O governo federal voltou atrás na decisão de aumentar impostos para as chamadas bebidas frias [cervejas, refrigerantes e refrescos] a partir de 1º de junho. O ministro da Fazenda, Guido Mantega informou, nesta terça-feira (13), que a alta foi adiada por três meses e, portanto, entrará em vigor apenas em setembro. Além disso, o aumento das taxas será feito de forma escalonada. O ministro, entretanto, disse que ainda não está definido em quanto tempo ocorrerá o escalonamento.
Mantega se reuniu hoje com representantes do setor de bebidas. O ministro reconheceu que havia divergências na tabela de aumento dos tributos para bebidas frias e afirmou que ela será revista.

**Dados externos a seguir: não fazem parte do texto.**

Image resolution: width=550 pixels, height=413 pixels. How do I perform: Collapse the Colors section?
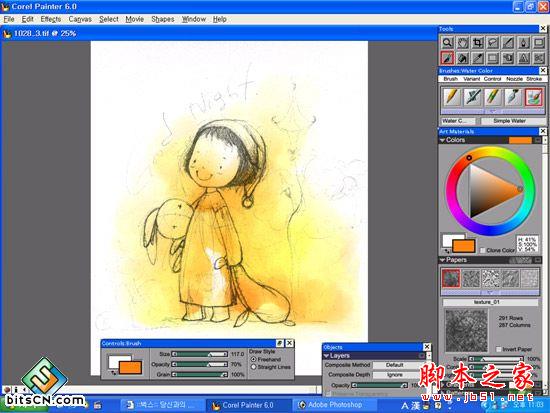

“Fizemos um pacto com o setor para não haver aumento durante a Copa. Será uma Copa sem aumento de preços”, disse Mantega, em referência ao mundial, que começará em junho. A preocupação é que a inflação permaneça sob controle, explicou, conforme reportagem do Estadão.
Questionado sobre de que forma o governo compensaria o R$ 1,5 bilhão que deixará de ser arrecadado com o adiamento, Mantega não informou se o governo irá compensar com o aumento de outros tributos.
No fim de abril, às vésperas da Copa do Mundo, a Receita Federal havia anunciado a elevação do imposto das bebidas frias, em busca de mais arrecadação. O novo aumento foi anunciado pelo secretário da Receita, Carlos Alberto Barreto, um mês depois de o governo ter feito um reajuste na tributação desses mesmos produtos. O aumento dos preços ao consumidor foi cogitado a uma média de 2,25%.